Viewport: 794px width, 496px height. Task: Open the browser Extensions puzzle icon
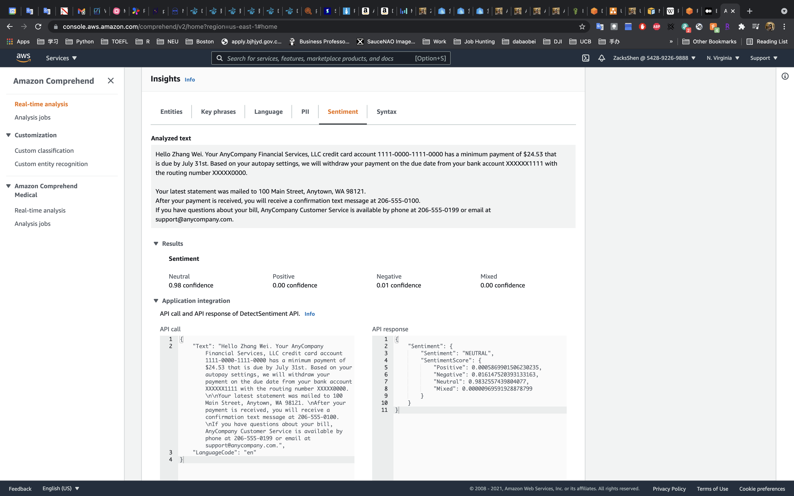coord(742,27)
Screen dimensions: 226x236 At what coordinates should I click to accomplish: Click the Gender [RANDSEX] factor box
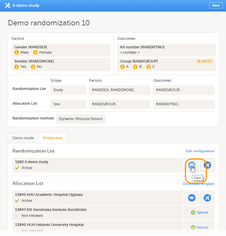coord(61,50)
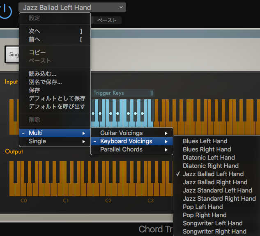260x236 pixels.
Task: Click 読み込む... menu entry
Action: (x=42, y=74)
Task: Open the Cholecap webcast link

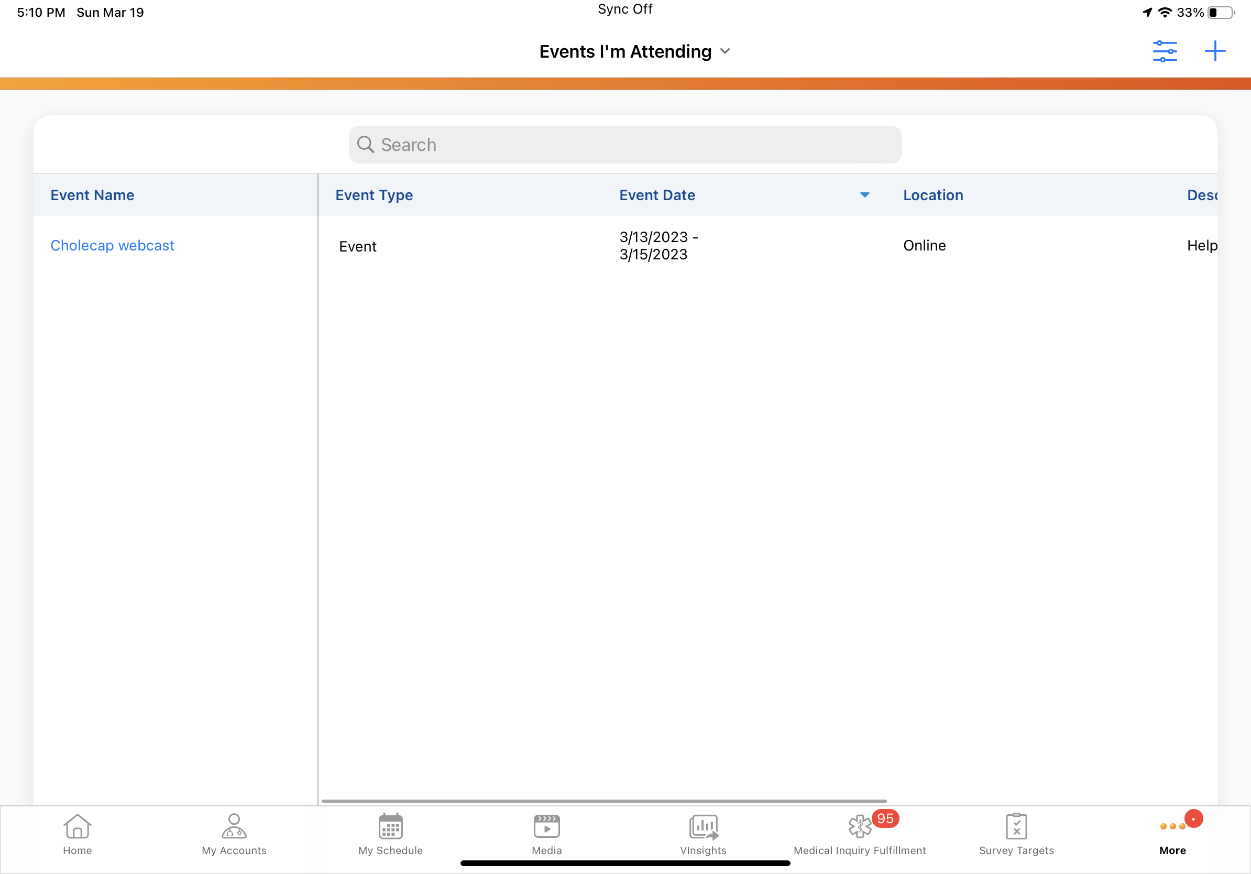Action: click(112, 245)
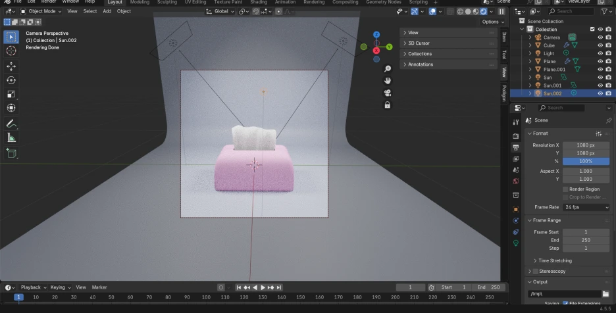This screenshot has height=313, width=616.
Task: Click the Toggle Camera View icon
Action: click(388, 93)
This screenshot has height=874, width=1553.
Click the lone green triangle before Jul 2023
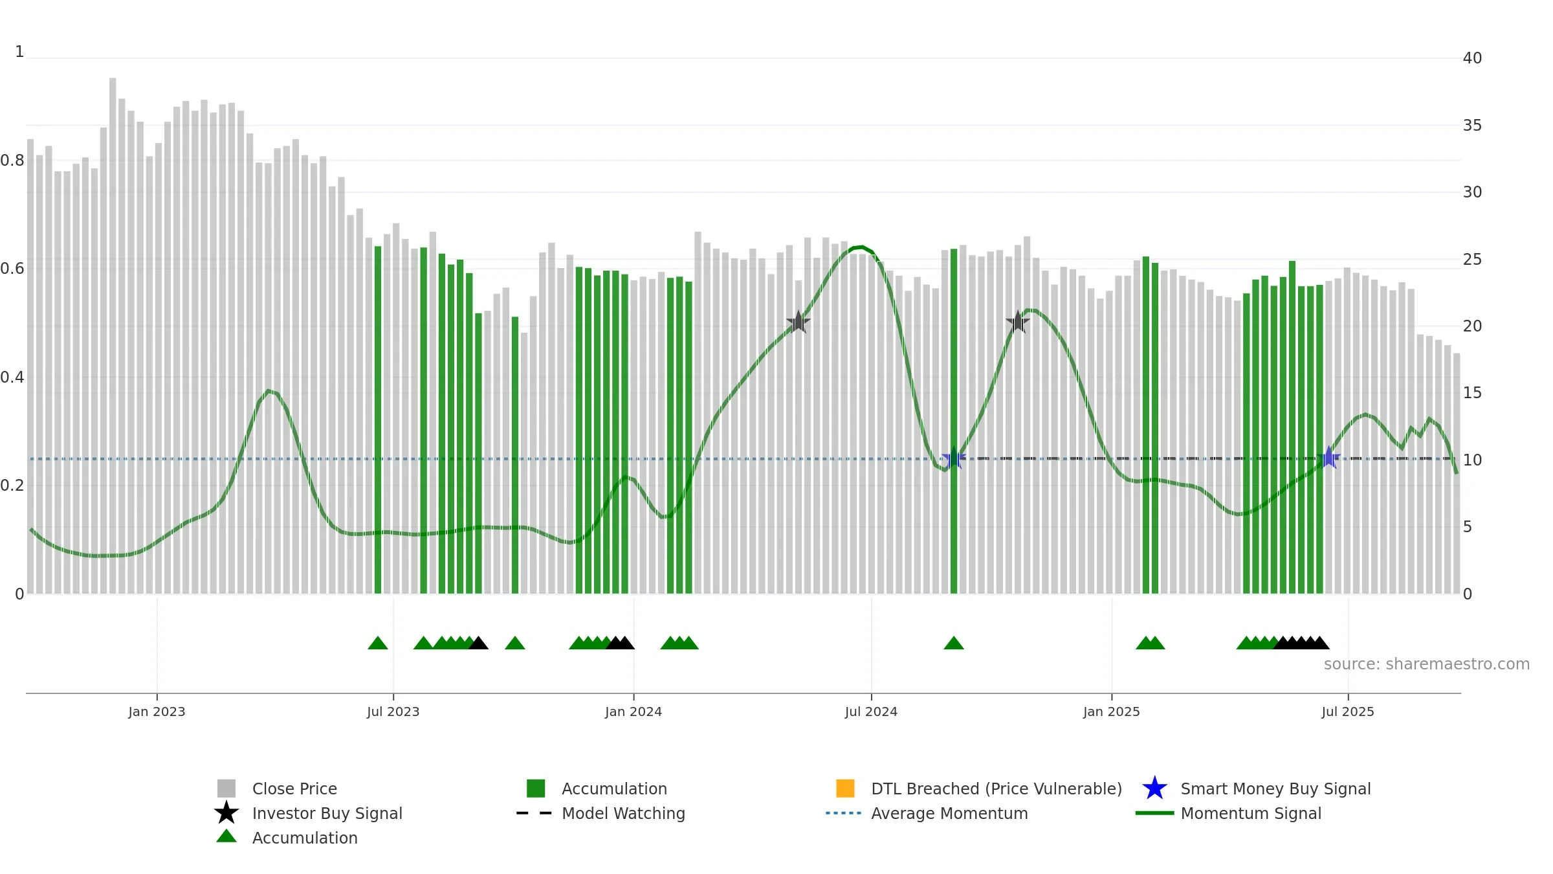(x=378, y=643)
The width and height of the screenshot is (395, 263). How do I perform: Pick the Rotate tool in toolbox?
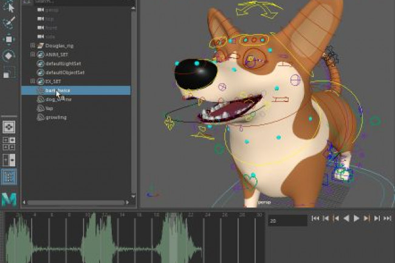(x=9, y=56)
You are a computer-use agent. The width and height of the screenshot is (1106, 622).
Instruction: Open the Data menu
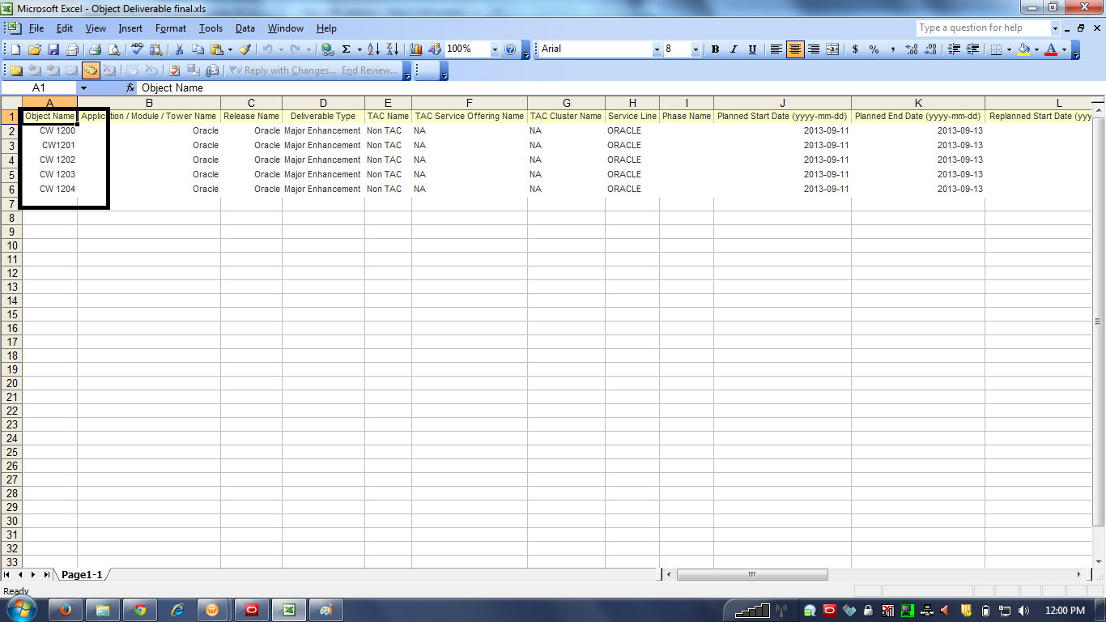pos(245,28)
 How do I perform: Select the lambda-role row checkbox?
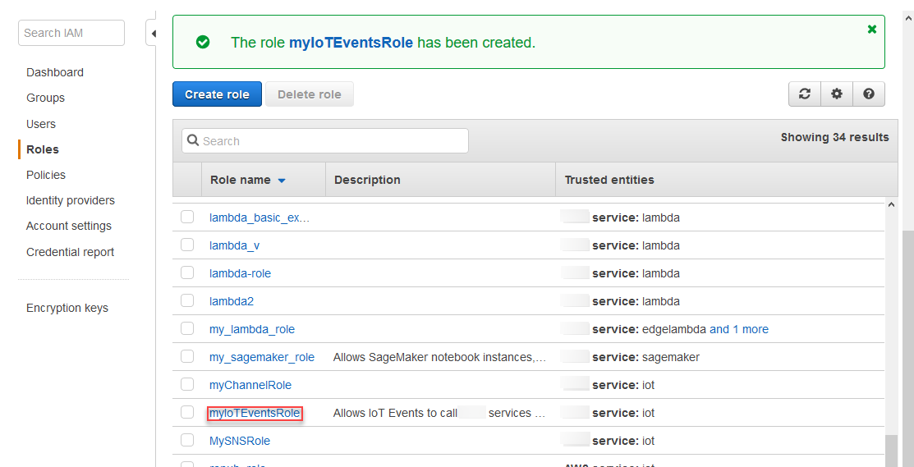187,272
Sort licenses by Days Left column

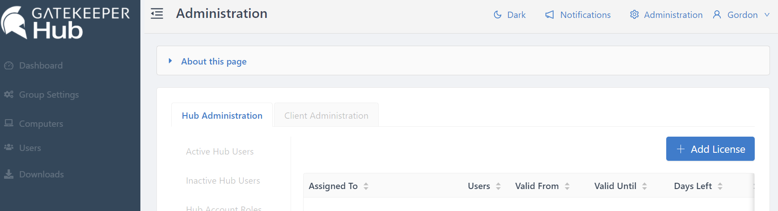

────

### Istruzioni
Riscrivi tutte le righe dei record qui sopra come un elenco JSON di stringhe, una stringa per riga. Ometti le righe vuote ed escludi le immagini dalla risposta.

### Output corretto
[
  "Viewport: 794px width, 496px height. Task: Open the browser Extensions puzzle icon",
  "coord(742,27)",
  "Screen dimensions: 226x236 At what coordinates should I click to accomplish: Click the Gender [RANDSEX] factor box",
  "coord(61,50)",
  "260x236 pixels.",
  "Task: Click 読み込む... menu entry",
  "Action: (x=42, y=74)",
  "Task: Open the Cholecap webcast link",
  "Action: click(112, 245)",
  "This screenshot has height=313, width=616.",
  "Task: Click the Toggle Camera View icon",
  "Action: click(388, 93)",
  "This screenshot has height=874, width=1553.",
  "Click the lone green triangle before Jul 2023",
  "(x=378, y=643)",
  "The width and height of the screenshot is (395, 263). How do I perform: Pick the Rotate tool in toolbox?",
  "(x=9, y=56)",
  "You are a computer-use agent. The width and height of the screenshot is (1106, 622).",
  "Instruction: Open the Data menu",
  "pos(245,28)",
  " How do I perform: Select the lambda-role row checkbox?",
  "187,272",
  "Sort licenses by Days Left column"
]